BP is injuring the Gulf clean-up workers all over again

There’s a lot of things about dealing with BP regarding the Gulf oil spill and its aftermath, which has cast its pall over the region for the last four-and-a-half years, that make you want to pull your hair out. But nothing has been as agonizing as the company’s bitter treatment of thousands of clean-up workers who took to the Gulf in an effort to rescue birds and turtles, and to scoop up or burn as much of BP’s 5 million barrels of crude oil as possible. Many of these workers began suffering symptoms — such as nausea or severe headaches — right after their initial expose to the oil slick. Indeed, my first trip into court involving BP in 2010 was arguing successfully for stronger worker protections, including protective gear.
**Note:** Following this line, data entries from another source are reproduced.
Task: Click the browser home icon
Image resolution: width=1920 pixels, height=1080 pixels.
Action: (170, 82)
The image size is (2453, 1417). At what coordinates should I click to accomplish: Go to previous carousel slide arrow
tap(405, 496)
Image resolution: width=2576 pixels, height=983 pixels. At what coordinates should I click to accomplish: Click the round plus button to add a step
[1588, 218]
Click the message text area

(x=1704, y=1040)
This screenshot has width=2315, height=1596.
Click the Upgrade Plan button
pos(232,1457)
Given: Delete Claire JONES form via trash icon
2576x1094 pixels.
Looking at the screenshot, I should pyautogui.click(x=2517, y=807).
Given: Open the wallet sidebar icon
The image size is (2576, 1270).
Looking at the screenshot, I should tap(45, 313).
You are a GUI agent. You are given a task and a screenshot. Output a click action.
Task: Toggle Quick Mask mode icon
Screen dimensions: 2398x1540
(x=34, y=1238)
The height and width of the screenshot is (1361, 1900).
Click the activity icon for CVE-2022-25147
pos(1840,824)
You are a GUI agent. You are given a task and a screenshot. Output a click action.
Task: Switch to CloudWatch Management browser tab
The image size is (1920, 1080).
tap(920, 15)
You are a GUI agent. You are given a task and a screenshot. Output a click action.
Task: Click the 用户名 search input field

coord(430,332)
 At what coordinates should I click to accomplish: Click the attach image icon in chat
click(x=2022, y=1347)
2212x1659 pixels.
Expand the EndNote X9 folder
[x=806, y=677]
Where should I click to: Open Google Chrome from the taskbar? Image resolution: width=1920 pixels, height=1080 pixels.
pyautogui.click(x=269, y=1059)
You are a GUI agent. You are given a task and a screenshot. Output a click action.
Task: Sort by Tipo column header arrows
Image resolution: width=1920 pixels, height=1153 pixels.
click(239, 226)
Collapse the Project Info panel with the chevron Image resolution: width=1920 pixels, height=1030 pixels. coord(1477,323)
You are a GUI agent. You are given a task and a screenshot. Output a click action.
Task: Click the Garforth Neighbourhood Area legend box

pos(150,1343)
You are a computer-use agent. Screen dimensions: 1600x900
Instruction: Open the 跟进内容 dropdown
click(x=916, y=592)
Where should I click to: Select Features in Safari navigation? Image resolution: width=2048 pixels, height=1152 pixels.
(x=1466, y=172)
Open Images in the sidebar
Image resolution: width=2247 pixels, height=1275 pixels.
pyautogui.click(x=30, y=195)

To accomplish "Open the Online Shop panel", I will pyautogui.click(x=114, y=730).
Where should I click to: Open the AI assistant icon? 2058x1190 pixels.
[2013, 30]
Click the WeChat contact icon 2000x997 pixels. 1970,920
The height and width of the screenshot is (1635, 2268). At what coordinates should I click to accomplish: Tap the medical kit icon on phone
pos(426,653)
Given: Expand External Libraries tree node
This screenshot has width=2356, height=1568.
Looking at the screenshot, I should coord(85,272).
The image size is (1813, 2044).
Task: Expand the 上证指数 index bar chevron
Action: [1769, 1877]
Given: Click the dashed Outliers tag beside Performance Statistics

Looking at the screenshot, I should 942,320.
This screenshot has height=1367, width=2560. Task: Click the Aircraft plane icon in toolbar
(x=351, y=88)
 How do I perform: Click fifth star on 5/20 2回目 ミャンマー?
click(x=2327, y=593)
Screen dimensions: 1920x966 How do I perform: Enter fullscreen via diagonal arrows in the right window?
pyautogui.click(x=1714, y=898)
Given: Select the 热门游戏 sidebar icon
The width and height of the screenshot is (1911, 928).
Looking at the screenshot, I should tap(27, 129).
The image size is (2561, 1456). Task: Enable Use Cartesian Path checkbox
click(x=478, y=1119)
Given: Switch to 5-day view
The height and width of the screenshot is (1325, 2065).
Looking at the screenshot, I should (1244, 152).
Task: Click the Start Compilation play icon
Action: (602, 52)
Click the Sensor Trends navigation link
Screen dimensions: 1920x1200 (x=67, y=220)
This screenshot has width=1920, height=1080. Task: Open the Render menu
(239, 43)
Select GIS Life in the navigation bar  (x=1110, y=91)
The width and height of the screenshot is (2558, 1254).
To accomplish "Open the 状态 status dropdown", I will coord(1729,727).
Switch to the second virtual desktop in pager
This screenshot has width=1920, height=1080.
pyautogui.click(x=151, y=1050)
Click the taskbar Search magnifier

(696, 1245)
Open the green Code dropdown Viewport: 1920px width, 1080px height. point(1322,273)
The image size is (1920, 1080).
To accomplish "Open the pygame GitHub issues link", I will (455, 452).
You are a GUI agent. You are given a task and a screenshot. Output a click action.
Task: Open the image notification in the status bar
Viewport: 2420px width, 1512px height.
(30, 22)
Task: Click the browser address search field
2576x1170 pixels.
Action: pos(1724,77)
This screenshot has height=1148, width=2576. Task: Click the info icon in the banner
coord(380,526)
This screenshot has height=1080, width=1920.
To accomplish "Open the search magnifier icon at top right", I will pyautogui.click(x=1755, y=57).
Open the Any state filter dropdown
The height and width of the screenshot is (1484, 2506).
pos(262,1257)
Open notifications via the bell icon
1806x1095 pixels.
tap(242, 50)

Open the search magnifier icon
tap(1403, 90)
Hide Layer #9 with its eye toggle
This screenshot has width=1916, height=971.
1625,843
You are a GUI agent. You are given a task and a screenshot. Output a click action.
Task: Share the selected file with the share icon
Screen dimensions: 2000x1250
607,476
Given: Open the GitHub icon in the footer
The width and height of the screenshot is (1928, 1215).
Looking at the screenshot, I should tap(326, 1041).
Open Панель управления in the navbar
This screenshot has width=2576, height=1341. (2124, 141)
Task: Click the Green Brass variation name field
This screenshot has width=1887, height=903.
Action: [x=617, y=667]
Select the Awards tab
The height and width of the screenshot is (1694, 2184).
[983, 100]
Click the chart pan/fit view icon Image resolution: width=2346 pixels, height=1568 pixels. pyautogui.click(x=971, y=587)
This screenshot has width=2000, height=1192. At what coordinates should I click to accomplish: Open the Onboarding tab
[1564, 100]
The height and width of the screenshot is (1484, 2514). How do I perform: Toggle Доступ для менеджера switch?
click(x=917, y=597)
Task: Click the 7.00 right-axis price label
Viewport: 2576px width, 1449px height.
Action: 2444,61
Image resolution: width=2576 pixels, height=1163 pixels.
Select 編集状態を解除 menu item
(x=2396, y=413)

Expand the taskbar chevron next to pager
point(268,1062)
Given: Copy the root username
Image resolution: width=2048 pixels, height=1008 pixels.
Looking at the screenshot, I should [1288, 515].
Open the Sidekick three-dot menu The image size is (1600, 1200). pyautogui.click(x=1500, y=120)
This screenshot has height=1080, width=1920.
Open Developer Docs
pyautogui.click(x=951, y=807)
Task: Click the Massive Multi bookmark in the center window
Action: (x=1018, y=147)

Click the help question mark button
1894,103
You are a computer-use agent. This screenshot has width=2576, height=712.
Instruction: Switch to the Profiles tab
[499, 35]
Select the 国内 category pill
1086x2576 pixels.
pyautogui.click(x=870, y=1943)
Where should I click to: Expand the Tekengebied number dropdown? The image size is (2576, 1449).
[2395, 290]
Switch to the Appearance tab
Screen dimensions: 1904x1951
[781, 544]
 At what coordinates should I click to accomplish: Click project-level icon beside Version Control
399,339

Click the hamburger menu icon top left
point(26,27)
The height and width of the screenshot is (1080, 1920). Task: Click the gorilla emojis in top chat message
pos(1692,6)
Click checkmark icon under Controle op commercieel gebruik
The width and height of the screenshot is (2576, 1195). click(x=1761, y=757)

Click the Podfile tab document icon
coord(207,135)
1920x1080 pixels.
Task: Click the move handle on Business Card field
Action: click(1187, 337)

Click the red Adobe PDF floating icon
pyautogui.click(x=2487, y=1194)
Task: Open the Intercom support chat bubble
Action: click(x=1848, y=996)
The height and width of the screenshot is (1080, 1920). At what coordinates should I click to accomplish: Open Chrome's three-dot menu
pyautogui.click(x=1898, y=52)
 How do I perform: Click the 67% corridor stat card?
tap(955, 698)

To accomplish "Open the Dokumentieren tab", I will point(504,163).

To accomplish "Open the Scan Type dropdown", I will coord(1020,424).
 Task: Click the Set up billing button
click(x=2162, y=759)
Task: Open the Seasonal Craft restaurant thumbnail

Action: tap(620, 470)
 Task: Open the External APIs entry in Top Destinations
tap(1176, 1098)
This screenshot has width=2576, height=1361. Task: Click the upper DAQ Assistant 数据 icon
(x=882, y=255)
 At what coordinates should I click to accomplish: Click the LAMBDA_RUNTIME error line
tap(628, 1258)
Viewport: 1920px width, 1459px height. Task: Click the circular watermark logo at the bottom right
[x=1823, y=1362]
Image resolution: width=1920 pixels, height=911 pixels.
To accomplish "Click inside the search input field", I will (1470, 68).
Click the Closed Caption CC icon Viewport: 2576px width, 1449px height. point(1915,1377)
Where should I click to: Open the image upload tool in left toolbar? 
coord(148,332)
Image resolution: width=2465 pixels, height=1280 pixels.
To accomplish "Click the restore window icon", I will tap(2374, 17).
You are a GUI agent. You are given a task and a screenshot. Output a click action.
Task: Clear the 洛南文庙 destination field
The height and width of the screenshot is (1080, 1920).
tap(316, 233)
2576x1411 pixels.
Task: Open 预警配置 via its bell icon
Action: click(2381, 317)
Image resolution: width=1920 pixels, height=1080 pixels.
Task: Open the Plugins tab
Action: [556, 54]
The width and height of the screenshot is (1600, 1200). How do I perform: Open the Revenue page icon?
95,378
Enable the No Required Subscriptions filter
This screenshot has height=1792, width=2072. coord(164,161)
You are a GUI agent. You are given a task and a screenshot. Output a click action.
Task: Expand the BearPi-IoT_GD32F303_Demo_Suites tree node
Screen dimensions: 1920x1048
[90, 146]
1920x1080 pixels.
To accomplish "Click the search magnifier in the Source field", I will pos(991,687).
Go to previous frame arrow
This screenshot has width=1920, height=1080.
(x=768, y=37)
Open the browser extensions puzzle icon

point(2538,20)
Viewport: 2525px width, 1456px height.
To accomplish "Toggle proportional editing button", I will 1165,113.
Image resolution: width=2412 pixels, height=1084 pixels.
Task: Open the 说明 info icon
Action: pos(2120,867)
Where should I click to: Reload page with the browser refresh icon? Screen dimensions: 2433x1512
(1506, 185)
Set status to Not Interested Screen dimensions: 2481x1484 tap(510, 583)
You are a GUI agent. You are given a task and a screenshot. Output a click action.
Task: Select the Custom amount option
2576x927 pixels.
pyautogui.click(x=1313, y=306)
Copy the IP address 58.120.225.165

Many were worried about the long-term impact, and in too many cases their fears have been confirmed. And a lot of these boat captains, fishermen and coastal residents either lack or have minimal health coverage; their ongoing medical needs that are almost certainly the after-effect of their exposure to the toxins both in oil and in the dispersant, Corexit, that was sprayed in copious amounts to make the oil disappear. In 2012, I — along with others — argued that the proposed legal settlement with BP did not go nearly far enough to cover the health concerns of the people of the Gulf. But BP prevailed on the court that its proposed deal would be fair.

Two years later, we now know this wasn’t the case:

BP Plc, having pledged billions of dollars for damages caused by the 2010 Gulf of Mexico oil spill, won’t have to make payouts any time soon to more than 95 percent of the workers hurt while cleaning up the mess.

If the workers want money for their physical injuries, they’ll need to sue the company, a federal judge in New Orleans ruled yesterday, saying they no longer qualify for automatic compensation under the company’s medical-benefits settlement.

U.S. District Judge Carl Barbier expressed frustration that the vast majority of an estimated 20,000 individuals injured from exposure to crude oil and dispersants during the spill weren’t covered by a deal he thought would end such litigation.

It gets worse, though. Barbier told this court his research showed that a slight wording change in the final agreement meant that the settlement did not accomplish everything he believed it would do back in 2012. In essence, thousands of workers who missed a cutoff date in that year will have go through the arduous process of filing a lawsuit to receive any compensation.

As noted:

Barbier told BP’s lawyers their interpretation was “troubling” and wasn’t what he was originally told when he signed off on the medical-benefits settlement, which is part of BP’s larger $9.7 billion deal to resolve most private spill- damage claims.

“It is rather strange that the court would approve a settlement,” Barbier said, repeating himself from the hearing, “that really doesn’t settle thousands of claims and requires them to file another lawsuit. I mean, it doesn’t sound like much of a settlement.”

Strange, perhaps. But it’s also very much the long game that BP is playing right now. Resisting the temptation to settle big and put this fiasco behind it, the British oil giant has decided to chart a very different course indeed. BP is determined to fight tooth and nail over every dime of the settlement, seeking to re-invent new interpretations and to challenge both the citizens making claims and the those involved in the claims process.

And this strategy was decided when crude oil prices were close to historically highs. Now, with the price of crude plummeting like a giant stone, you can bet your bottom dollar that BP will fight the settlement even harder. And it’s the everyday citizen, the one who bravely volunteered to work to make the Gulf cleaner and better, who is caught in the middle. His fight for justice may take years. But the most important thing is not to give up — because that is exactly what BP is counting on.